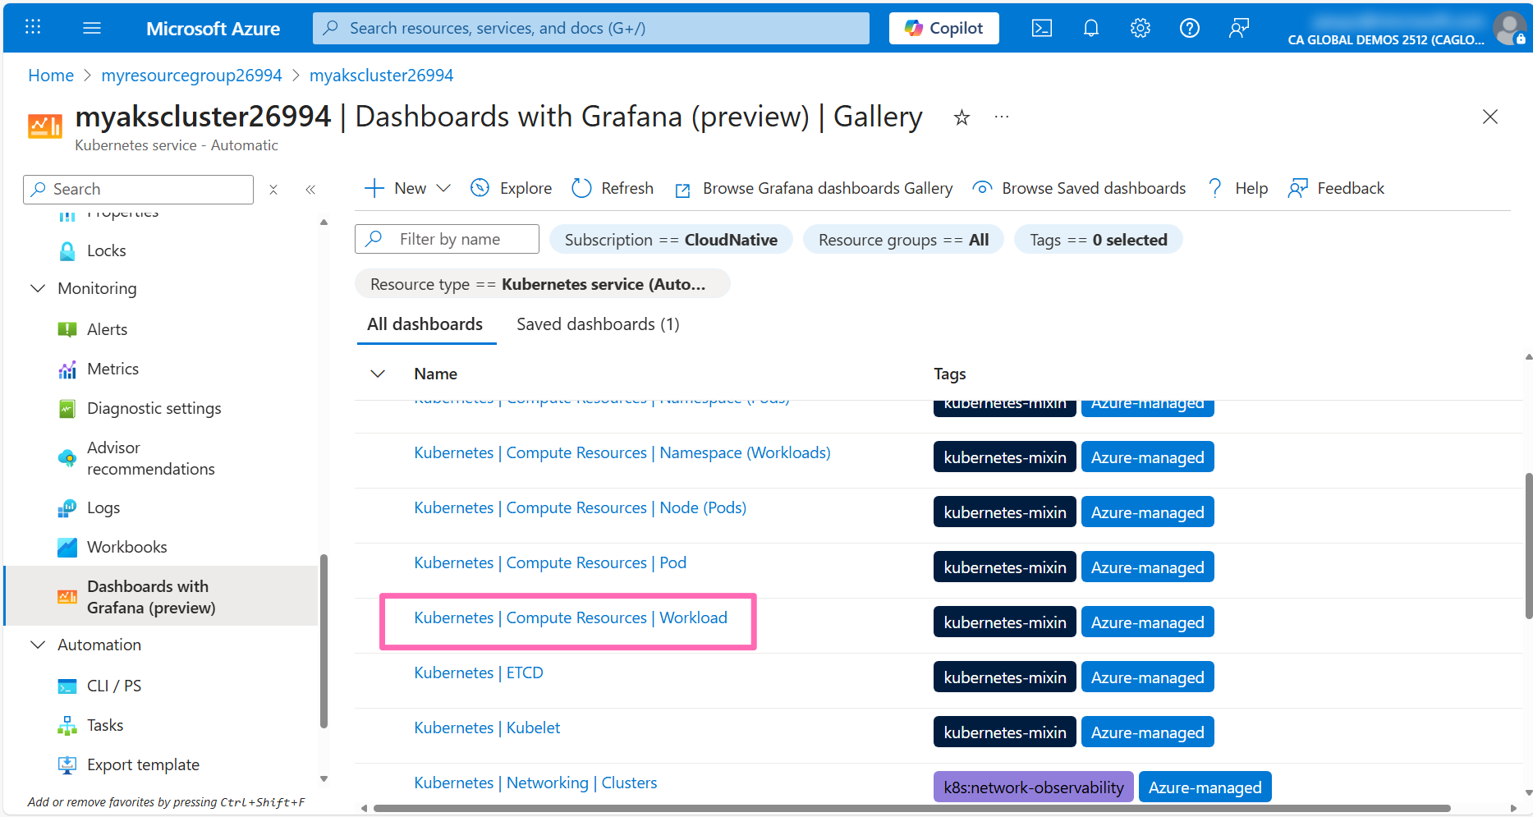This screenshot has height=817, width=1533.
Task: Click the Copilot button
Action: [x=943, y=28]
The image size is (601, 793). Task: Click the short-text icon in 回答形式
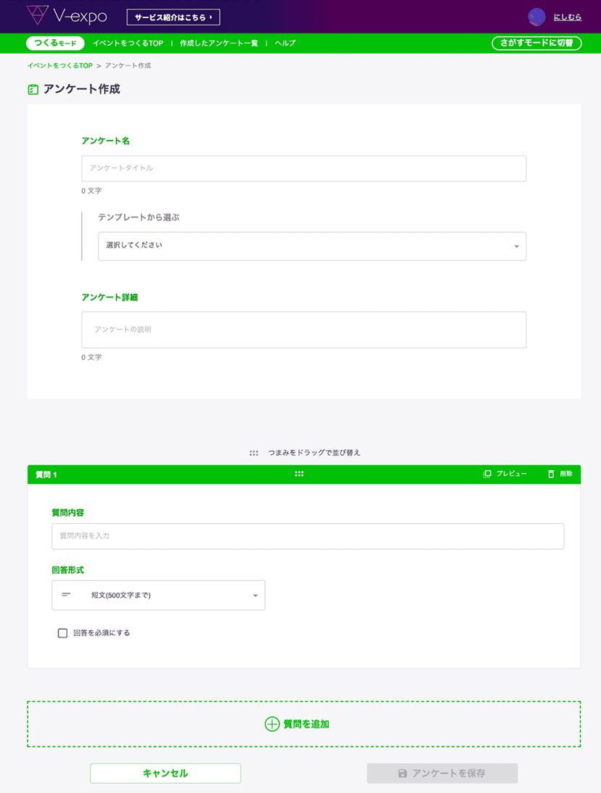[x=66, y=595]
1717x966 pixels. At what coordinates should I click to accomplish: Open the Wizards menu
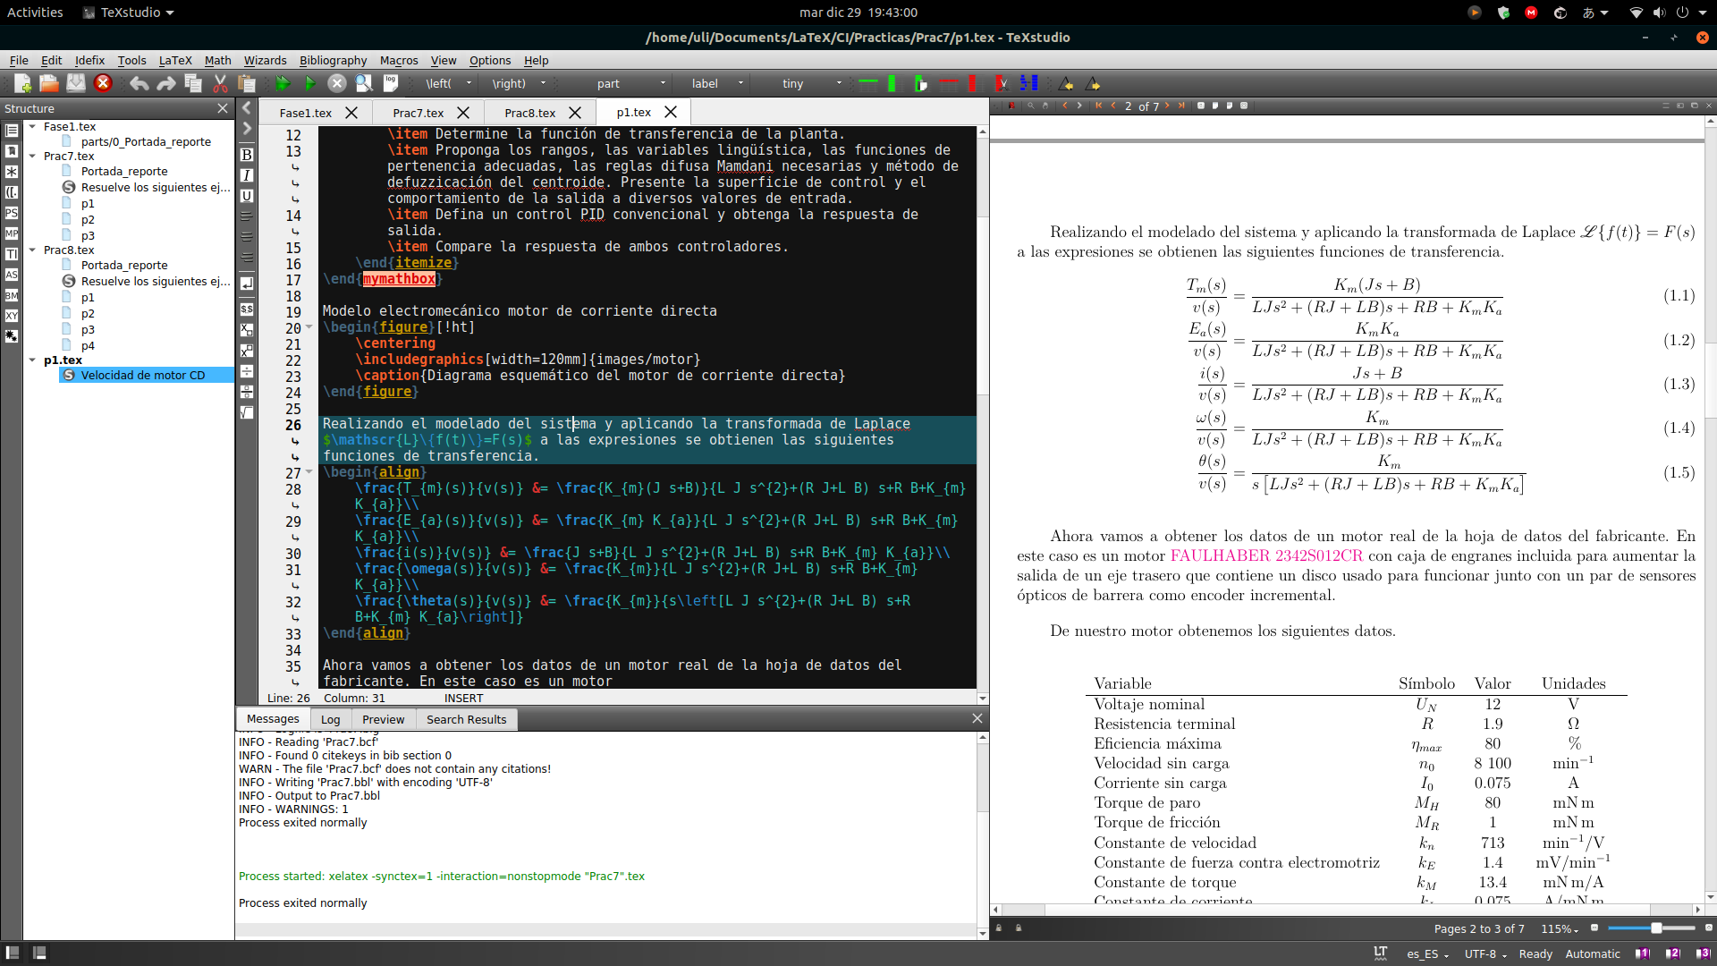click(x=265, y=60)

^^^^^^^^^^^^^^^^

--- Directions for this task ---
Could you reproduce the entries above line for line, word for word, leaving out the pictures?

--- Solution ---
This screenshot has height=817, width=1533.
Task: Click the Copilot button
Action: [x=943, y=28]
The image size is (601, 793). Task: Click the short-text icon in 回答形式
[x=66, y=595]
1717x966 pixels. At what coordinates should I click to accomplish: Open the Wizards menu
click(x=265, y=60)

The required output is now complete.